Fitness

The 3 pillars of fitness

When your doctor asks you to exercise, you will probably look at walking or yoga or ‘gym-ing’. These are all forms of exercise that will help you build the three main pillars of fitness: stamina, flexibility and strength, respectively. And it is good to add all three to your exercise programme.

Now, to check whether what you’re doing helps you build all these three pillars.

1. Stamina

In order to increase your heart health, cardiovascular exercises or ‘cardio’, like walking, running, swimming, cycling, aerobic dance, are all beneficial. Walking is obviously the most accessible, as there is minimal impact and therefore less stress on the joints. It can be very easily amped up by speed-walking or increasing the incline.

The test: While walking, aim to cover 2 miles or 3.2 km in 30 minutes. Obviously, as the incline is increased, your speed will automatically decrease and you won’t be able to cover the same distance. In the gym, your trainer may put you through the 1.5-mile-run test. This assesses the time you take and the VO2 max, how your muscles utilise oxygen.

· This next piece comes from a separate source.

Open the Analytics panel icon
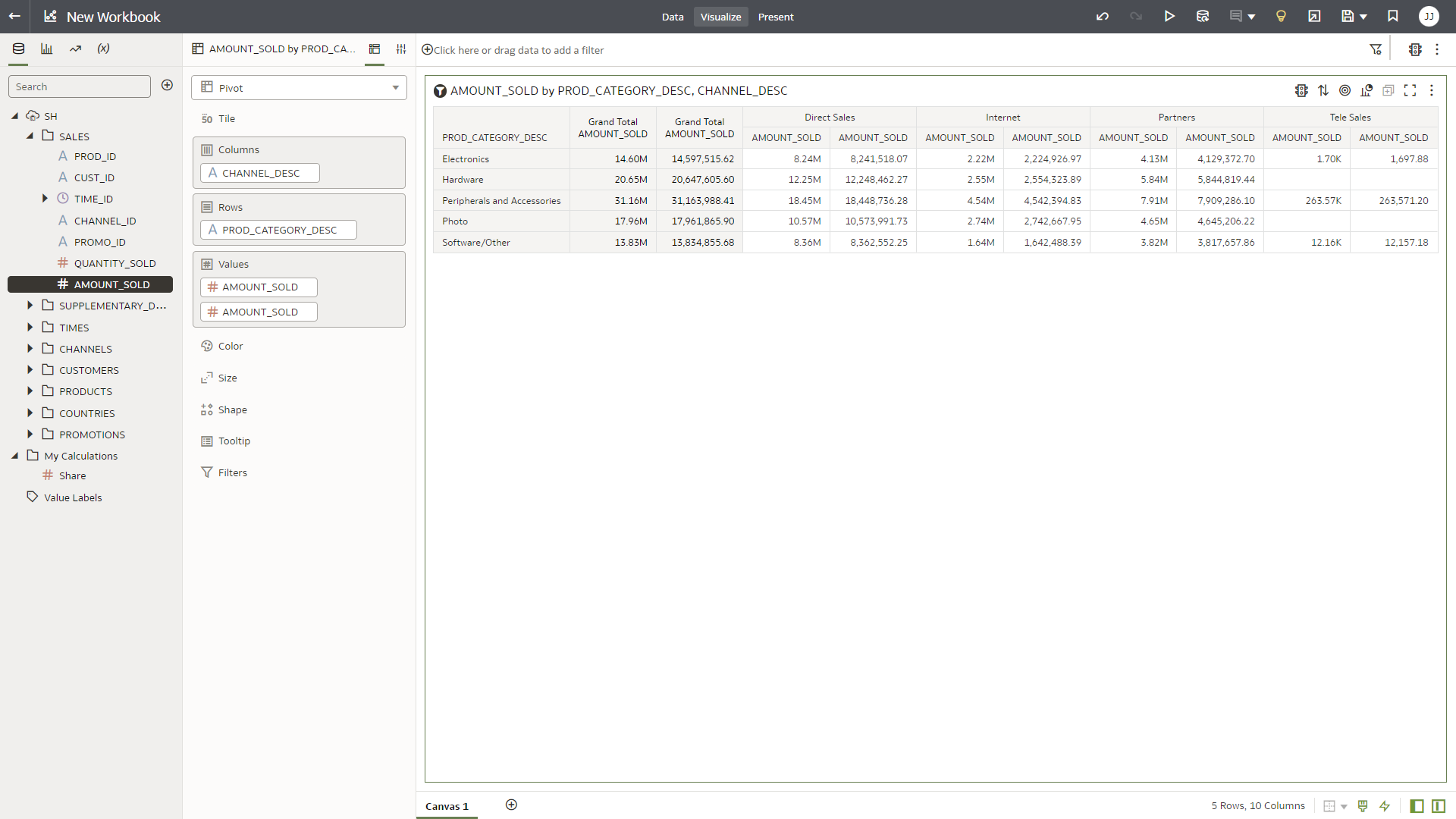Viewport: 1456px width, 819px height. point(75,49)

While it’s true that doing cardio at a moderate, steady pace keeps you moving, burns calories and elevates your mood, you need to challenge yourself for added benefits. So if, for instance, you walk every day for 45 minutes at a steady pace, covering the same distance, try including short (even 20 to 30 seconds) incline walks or sprints to elevate the heart rate for short bursts of time. This is High-Intensity Interval Training or HIIT, where you alternate between a short, very intense spurt of activity and a slower pace to catch your breath, and then, repeat. The entire routine must last not more than twenty minutes. The introduction of this challenging phase has many benefits, including increasing growth hormone production and calorie burn in a very short period of time.

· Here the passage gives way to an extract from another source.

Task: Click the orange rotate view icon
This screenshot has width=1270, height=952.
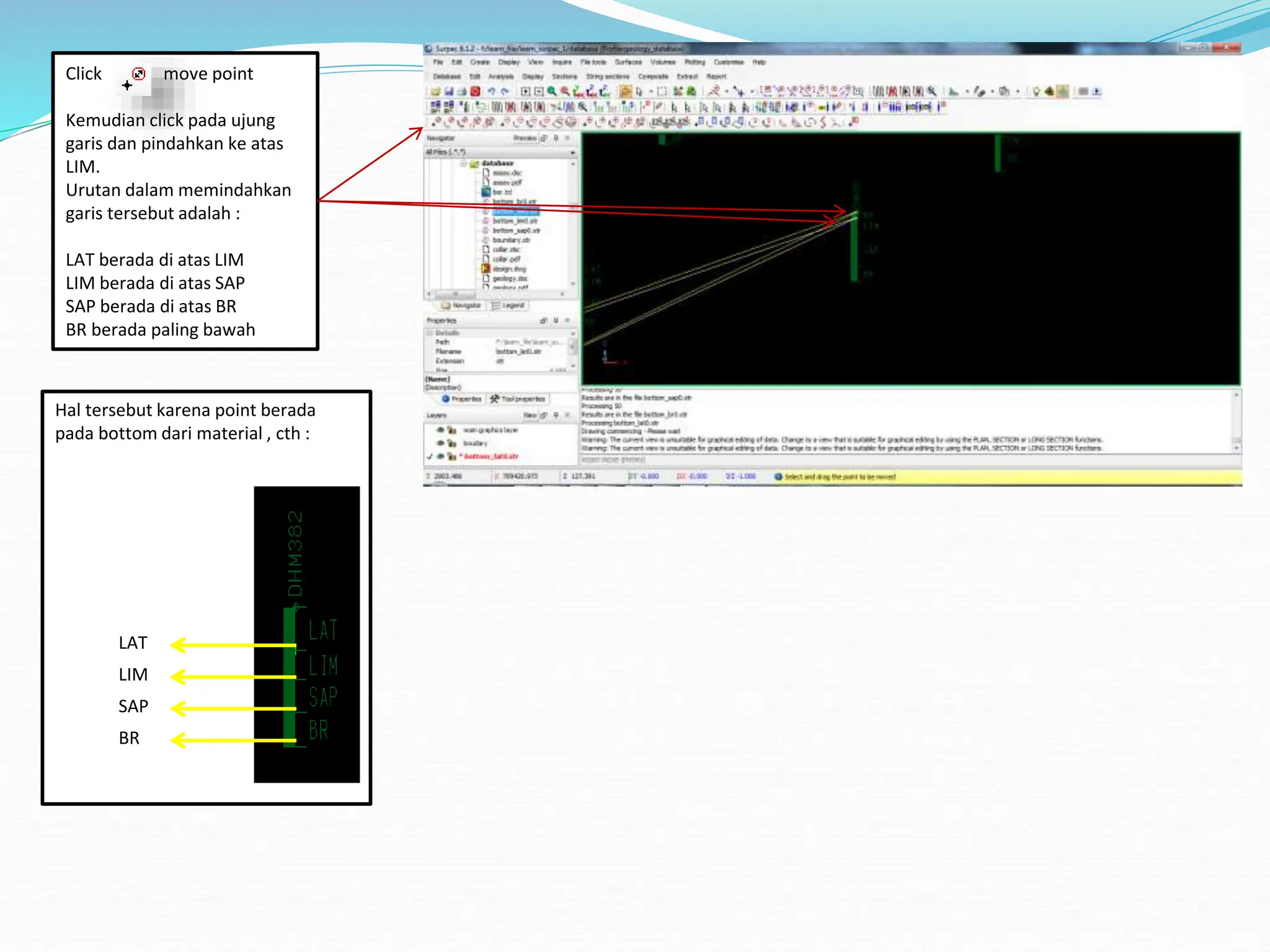Action: [626, 92]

HIIT should be done not more than three times a week, as it can deplete the body. It also needs to be eased into, very cautiously.

2. Strength

This primarily involves the muscular-skeletal system. You may ask at this point: Don’t walking and running also use the muscular system? Yes, they do. But the primary focus of those activities is to challenge the heart and lungs. In strength training however, the primary focus is the muscle.

Using your own body weight and/or external weights to challenge individual and groups of muscles is essential to build both quality and quantity of muscle. As we age, muscles deteriorate with disuse, and there are several benefits to increasing your muscle mass.

Strength training gives your metabolism a boost and increases your body’s ability to burn fat. It also builds bones, protecting you against osteoporosis. It increases the strength of the muscles, tendons and ligaments surrounding the joints, so they can buffer impact, thereby protecting joints. You’re sure to develop good posture and stay injury-free. In a line: you’ll have a better-looking, stronger and better-functioning body. Include weight training twice or thrice a week, addressing all the muscles in the body. Each muscle needs to be addressed at least twice a week.

The test: At home, you can do three or four exercises to a standard time and see if you can maintain proper form. Try the push-up, squat, the chest-press and bicep curl for 30 seconds or a minute. If you only do, say, five push-ups in proper form and aren’t able to do any more in 20 seconds, then stop, work at taking your time, and number up. In the gym, if you are at a certain level, your instructor will probably use the 1 rep max (1RM) method across a couple of major muscle groups. This is the maximum weight you can lift for a certain exercise in 1 rep and helps plan your regimen effectively. These are usually tested: the bench press for the chest muscles, the squat or leg press for the leg and glute muscles, the lat pull-down or the chin-up for the back muscles.

3. Flexibility

Our muscles are inherently elastic, allowing them to stretch as we perform a daily activity. If you watch children sit, stand, twist and play, you will understand just how capable our bodies are. As we age, we lose this ability to use our bodies optimally, and if we don’t sustain the flexibility and strength of muscles, they tend to become less flexible and weak, making simple movements difficult and fraught with pain.

Flexibility is improved with yoga or simple stretches. If done every day, even for 15 minutes, these help keep muscles supple. Better posture, fewer aches and pains, a lower propensity to injury, graceful movements and functionality are the benefits. In addition, if you work with a trainer or physiotherapist, muscle imbalance, which is the result of unequal strength and flexibility between opposing muscles, can be taken care of.

The test: The sit-and-reach test is commonly used to assess the flexibility of the hamstring and lower back. Sit on the floor with legs stretched out and back straight. Can you reach your toes? Can you touch your forehead to your knees without bending them? Another test that can be done at home is the runner’s lunge. Try and dip your body as low as you can, and in time, you will be able to bring your hips to knee level.